MLB statistics (through 2020 season)
- Win–loss record: 1–2
- Earned run average: 8.42
- Strikeouts: 33
- Stats at Baseball Reference

Teams
- New York Yankees (2018–2019); Kansas City Royals (2020);

= Chance Adams =

American baseball player (born 1994)

Chance Adams (born August 10, 1994) is an American professional baseball pitcher who is a free agent. He has previously played in Major League Baseball (MLB) for the New York Yankees and Kansas City Royals.

==Career==
Adams attended Chaparral High School in Scottsdale, Arizona. He played college baseball at Yavapai College for two years before transferring to Dallas Baptist University. After one year at Dallas Baptist, Adams was drafted by the New York Yankees in the fifth round of the 2015 Major League Baseball draft.

===New York Yankees===
Adams made his professional debut with the Staten Island Yankees of the Low-A New York-Penn League and was later promoted to the Charleston RiverDogs of the Single-A South Atlantic League and Tampa Yankees of the High-A Florida State League. He posted a combined 3–1 win–loss record, 1.78 earned run average (ERA) and 0.93 walks plus hits per inning pitched in 35 1/3 combined innings between the three teams. Adams was converted into a starting pitcher in 2016 and started the year with Tampa, and after pitching to a 5–0 record and 2.65 ERA in 12 games, was promoted to the Trenton Thunder of the Double-A Eastern League in June, where he finished the season with an 8–1 record and 2.07 ERA. In 2017, Adams pitched for Trenton and the Scranton/Wilkes-Barre RailRiders of the Triple-A International League, posting a combined 15–5 record and 2.45 ERA in 150 1/3 total innings pitched between both teams.

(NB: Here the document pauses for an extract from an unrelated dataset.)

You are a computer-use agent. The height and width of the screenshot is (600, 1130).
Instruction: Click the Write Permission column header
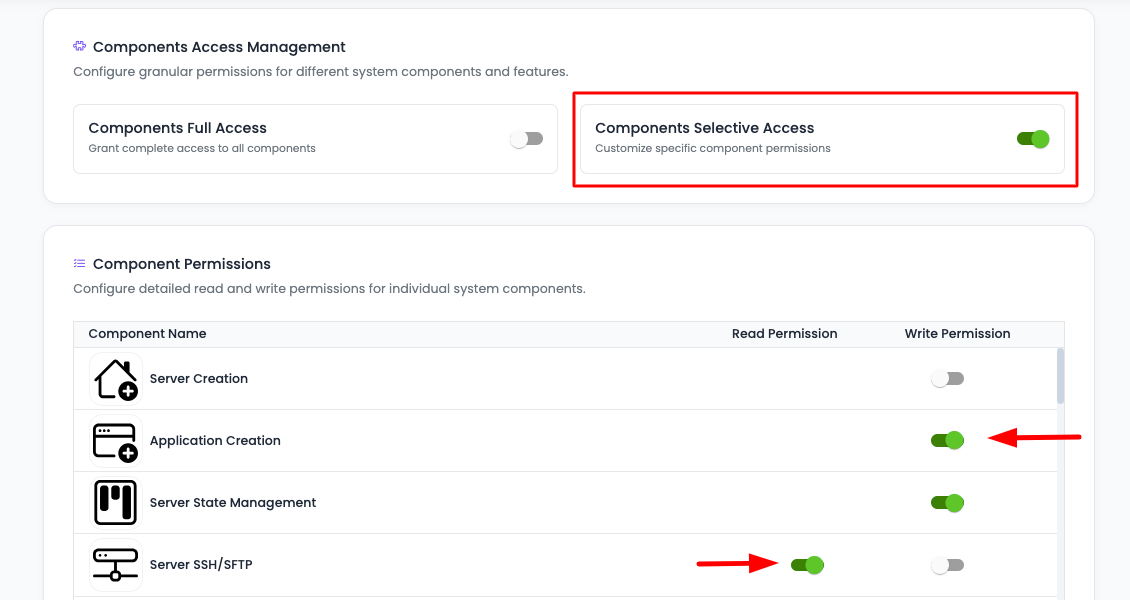(957, 333)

Adams began the 2018 season with Scranton/Wilkes-Barre. Ok August 4, 2018, Adams was promoted to the major leagues for the first time to start against the Boston Red Sox. He would make three total appearances in his rookie campaign. In 2019, Adams pitched in 13 games out of the Yankees' bullpen, but struggled to an 8.53 ERA with 23 strikeouts and 1 save in 25 1/3 innings of work. Adams was designated for assignment by New York on December 18, 2019, after the signing of Gerrit Cole was made official.

===Kansas City Royals===
On December 23, 2019, the Yankees traded Adams to the Kansas City Royals for minor league prospect infielder Cristian Perez. He was not immediately assigned to an affiliate due to the cancellation of the minor league season because of the COVID-19 pandemic. He made his Royals debut on August 24, 2020, against the St. Louis Cardinals, allowing 3 runs on 4 hits across 1.2 innings of work. Adams appeared in 6 games with the Royals, compiling a 0–0 record with a 9.35 ERA and 6 strikeouts in 8.2 innings pitched. Adams underwent Tommy John surgery in October 2020. On November 20, 2020, Adams was removed from the 40-man roster.

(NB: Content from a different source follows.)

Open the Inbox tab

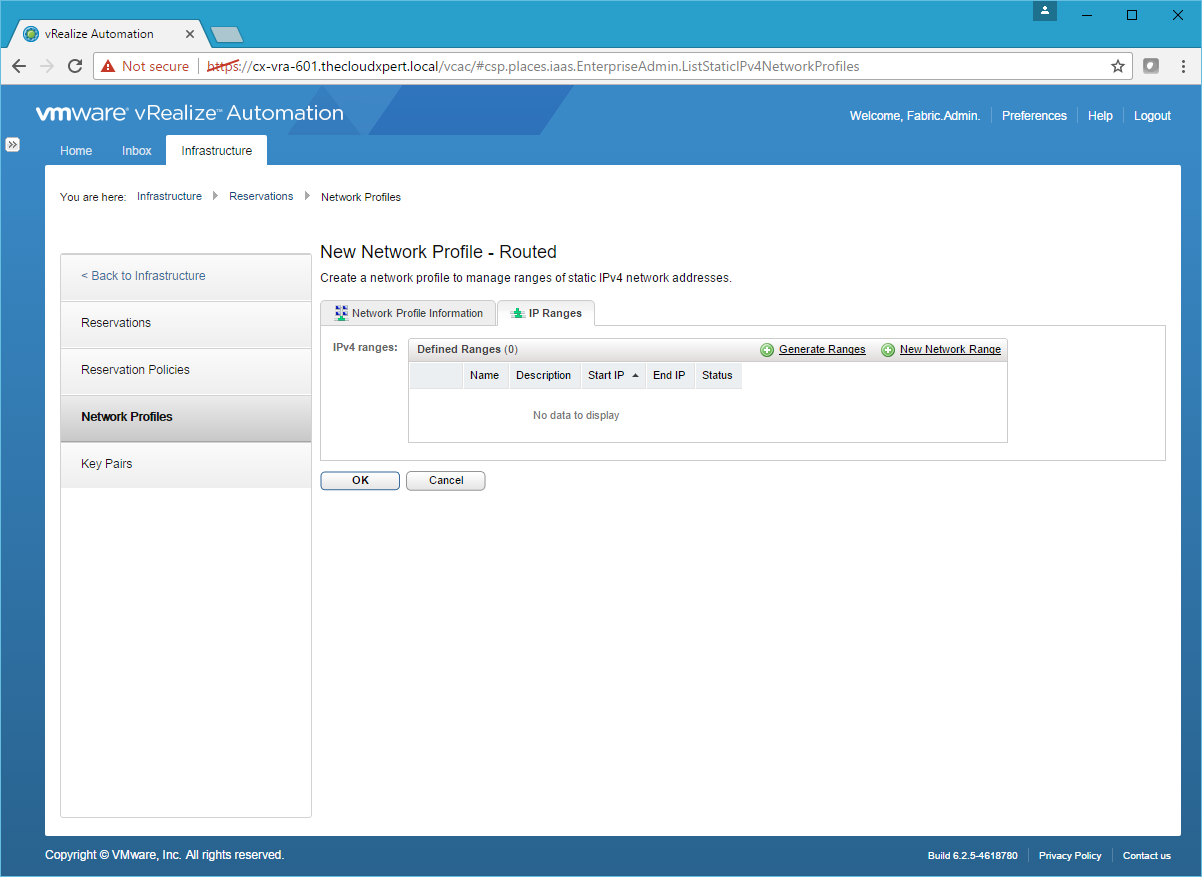(x=137, y=151)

In 2021, Adams made 6 rehab appearances split between the rookie-level Arizona Complex League Royals and Triple-A Omaha Storm Chasers, struggling to an 8.53 ERA with 9 strikeouts in 6.1 innings pitched. He elected free agency following the season on November 7, 2021.

===Colorado Rockies===
On May 23, 2023, Adams signed a minor league contract with the Colorado Rockies organization. In 31 appearances for the Triple–A Albuquerque Isotopes, he registered a 3.86 ERA with 21 strikeouts across 32 2/3 innings of work. Adams elected free agency following the season on November 6.

On December 18, 2023, Adams re-signed with Colorado on a new minor league contract. On November 6, he elected free agency.